Ruderausflug ins Havelland

Ruderausflug ins Havelland

Schon längere Zeit haben wir in unserer Dienstagsrunde über eine ausgeprägte 1er-Ausfahrt auf möglichst strömungsfreien Gewässern diskutiert. Am 1. Augustwochenende war es dann so weit: Falk und Stefan schnürten den „Weißen Hai“ und den „Rochen“ auf den Hänger und machten sich auf den Weg nach Rathenow, um von der Steganlage des Rathenower Ruderclub Wiking e. V. in die Havel zu stechen.

Dort angekommen, wurden wir vom Gästewart Heinz Schönemann herzlich empfangen. Das Aufriggern der Boote dauerte durch die vielen interessanten Gespräche mit den Rathenower Ruderfreunden dann etwas länger, verging die Zeit an Land doch wie im Flug.

Natürlich kam das Rudern nicht zu kurz. In den beiden Meeresräubern wurden drei abwechslungsreiche und schöne Touren unternommen.

Die erste Tour führte uns am Sonnabendmorgen über 18 km bis Böhne und über die Mögeliner Havel. Diese drei Nebenarme sind nicht nur recht eng und kurvenreich, sondern auch von Paddlern gern befahren, so dass dieser Streckenabschnitt uns einige Balance- und Steuerakte abverlangte.

Wieder zurück bei den Wikingern wurde uns viel über die Vereinshistorie und die aktuellen Bauvorhaben berichtet. Am späten Nachmittag folgte eine weitere Fahrt in die sogenannte Herrenlanke; ein Sticharm der ehemaligen Bundeswasserstraße, der heute auf Grund der Betriebsaufgabe des dort ehemals ansässigen Stahlhandels nicht mehr mit Lastkähnen befahren wird.

Am Sonntagmorgen ging es schließlich auf die dritte Tour. Die Überlegung nach Norden zu fahren, scheiterte fast an der dafür notwendigen Schleusenpassage – aber die Rathenower Ruderfreunde wussten Rat: zum hinter den Wehren befindlichen und unterschleusig einmündenden Mühlengraben gibt es eine Treppe – dort jedoch keine Steganlage.

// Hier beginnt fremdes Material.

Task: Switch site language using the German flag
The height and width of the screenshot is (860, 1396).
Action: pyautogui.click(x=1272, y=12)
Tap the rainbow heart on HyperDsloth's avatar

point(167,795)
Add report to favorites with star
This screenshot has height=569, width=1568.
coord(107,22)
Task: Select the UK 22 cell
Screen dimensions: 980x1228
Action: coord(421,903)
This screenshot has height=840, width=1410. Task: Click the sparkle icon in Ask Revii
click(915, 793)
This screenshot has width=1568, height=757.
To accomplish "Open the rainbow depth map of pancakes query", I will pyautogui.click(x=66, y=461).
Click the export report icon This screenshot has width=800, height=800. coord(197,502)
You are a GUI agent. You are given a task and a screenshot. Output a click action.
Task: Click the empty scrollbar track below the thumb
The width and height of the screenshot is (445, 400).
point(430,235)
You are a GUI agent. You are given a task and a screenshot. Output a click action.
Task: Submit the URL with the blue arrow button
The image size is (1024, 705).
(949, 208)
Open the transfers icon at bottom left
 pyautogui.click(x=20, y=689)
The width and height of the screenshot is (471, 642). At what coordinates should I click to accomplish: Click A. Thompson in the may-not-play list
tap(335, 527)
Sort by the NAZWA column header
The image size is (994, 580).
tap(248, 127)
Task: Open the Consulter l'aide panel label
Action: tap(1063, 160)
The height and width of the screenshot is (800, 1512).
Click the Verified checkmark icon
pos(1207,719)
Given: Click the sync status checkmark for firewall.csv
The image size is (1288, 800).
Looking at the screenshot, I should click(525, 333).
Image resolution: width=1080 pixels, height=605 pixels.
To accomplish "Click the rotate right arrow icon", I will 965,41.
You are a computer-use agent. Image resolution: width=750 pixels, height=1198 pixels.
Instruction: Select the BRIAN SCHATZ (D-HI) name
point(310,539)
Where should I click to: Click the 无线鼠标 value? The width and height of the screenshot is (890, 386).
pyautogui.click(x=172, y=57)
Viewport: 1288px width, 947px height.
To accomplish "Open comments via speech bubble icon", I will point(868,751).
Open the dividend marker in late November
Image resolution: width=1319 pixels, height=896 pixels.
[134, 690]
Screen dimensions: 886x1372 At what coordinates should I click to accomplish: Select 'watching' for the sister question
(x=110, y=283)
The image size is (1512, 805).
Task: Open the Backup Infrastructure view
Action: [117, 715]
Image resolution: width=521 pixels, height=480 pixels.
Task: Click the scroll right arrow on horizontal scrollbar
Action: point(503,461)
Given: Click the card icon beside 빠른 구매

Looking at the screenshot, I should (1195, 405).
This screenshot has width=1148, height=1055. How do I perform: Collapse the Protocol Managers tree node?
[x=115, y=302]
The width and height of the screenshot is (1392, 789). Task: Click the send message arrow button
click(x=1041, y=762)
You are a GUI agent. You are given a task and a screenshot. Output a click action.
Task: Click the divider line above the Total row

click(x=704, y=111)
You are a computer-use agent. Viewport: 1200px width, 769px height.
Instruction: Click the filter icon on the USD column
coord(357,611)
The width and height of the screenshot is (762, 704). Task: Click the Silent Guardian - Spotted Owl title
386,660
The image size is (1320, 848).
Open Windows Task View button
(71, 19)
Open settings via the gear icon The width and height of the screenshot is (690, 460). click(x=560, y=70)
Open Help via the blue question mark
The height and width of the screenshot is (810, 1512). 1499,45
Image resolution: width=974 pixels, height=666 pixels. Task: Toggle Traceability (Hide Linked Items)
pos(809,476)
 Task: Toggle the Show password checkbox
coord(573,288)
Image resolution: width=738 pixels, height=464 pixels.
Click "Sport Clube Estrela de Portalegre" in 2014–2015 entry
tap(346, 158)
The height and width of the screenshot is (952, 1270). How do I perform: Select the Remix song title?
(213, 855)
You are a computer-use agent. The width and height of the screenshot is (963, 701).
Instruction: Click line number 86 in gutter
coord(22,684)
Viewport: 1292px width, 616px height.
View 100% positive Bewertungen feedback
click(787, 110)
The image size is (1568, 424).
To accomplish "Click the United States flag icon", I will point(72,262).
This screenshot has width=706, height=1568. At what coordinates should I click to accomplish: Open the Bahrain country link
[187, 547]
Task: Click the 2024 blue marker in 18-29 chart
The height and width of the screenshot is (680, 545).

Im flachen Uferbereich war also improvisiertes Einsteigen angesagt. Dies klappte ohne Probleme und wir konnten eine morgendliche Runde auf der unteren Havel durch den Ort vorbei an schmucken Grundstücken und noch schlafenden Bungalowboot-Ausflüglern bis hin zum idyllischen Biwakplatz Göttlin absolvieren.

Insgesamt war es ein rundum gelungenes Ruderwochenende mit schönen Wasserwegen, guten Gesprächen, auf den Punkt gegrilltem Rumpsteak und einem herzlichen Empfang beim Rathenower Ruderclub Wiking e. V. Ein herzlicher Dank gilt nochmals dem dortigen Gästewart Heinz für die freundliche Betreuung und die angenehme Zeit vor Ort.

P.S.: … und wieder einmal stellen wir fest, dass die Ruderwelt doch ein Dorf ist: mehrere Ruderfreunde aus unserem Verein sind in Rathenow wohl bekannt. Wir sollen herzliche Grüße ausrichten!